La ampliación de la Línea 1 dejó sin accesos a las colonias La Fama, Hidalgo, y Fuentes Brotantes
Lo que para unos es un progreso en materia de transporte público, para otros es un obstáculo difícil de sortear.
La extensión del Metrobús en Insurgentes Sur y los cambios de sentidos en las calles de las colonias La Fama, Hidalgo y Fuentes Brotantes provocan cuellos de botella en días hábiles que prácticamente colapsan esa zona de Tlalpan.

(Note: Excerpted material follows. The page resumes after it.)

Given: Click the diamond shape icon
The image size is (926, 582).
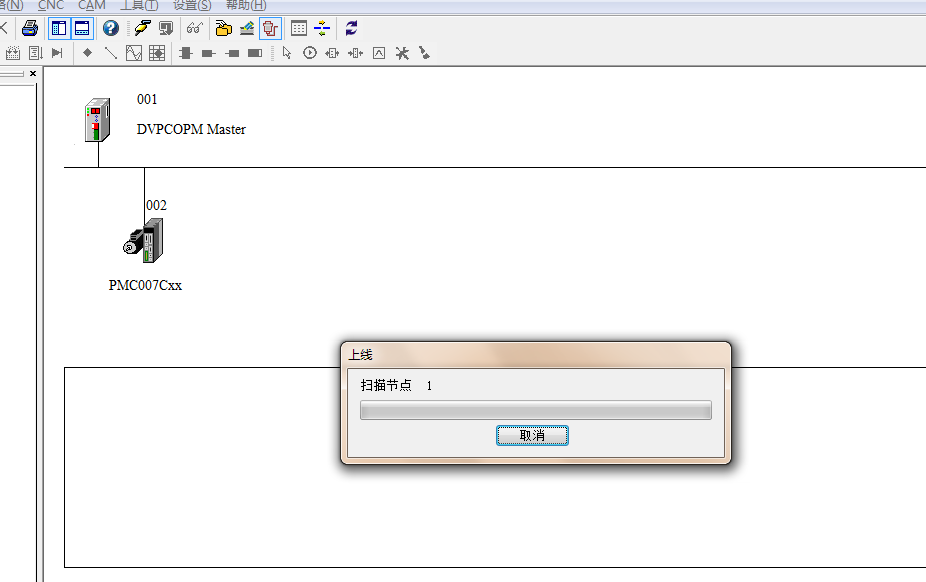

Antes de que el Metrobús fuera construido, la bajada desde la zona alta de Insurgentes, donde además de Fuentes Brotantes hay otras unidades habitacionales de reciente construcción, se realizaba por la calle Corregidora.
El sentido de esa arteria cambió y, ahora, sube a la zona alta de Tlalpan. En compensación, se habilitaron los tres carriles de Ayuntamiento para bajar a Insurgentes.
Esto generó un cuello de botella en el cruce de Sor Juana Inés de la Cruz, Ayuntamiento y Fuentes Brotantes, que detiene por completo la circulación y genera un embotellamiento dentro de la unidad Fuentes Brotantes.
“A las ocho de la mañana, el tráfico llega hasta arriba (de Fuentes Brotantes), se hacen 45 minutos para llegar del estacionamiento de la unidad a Insurgentes (distantes a 600 metros)”, explicó la vecina Isabel Becerril.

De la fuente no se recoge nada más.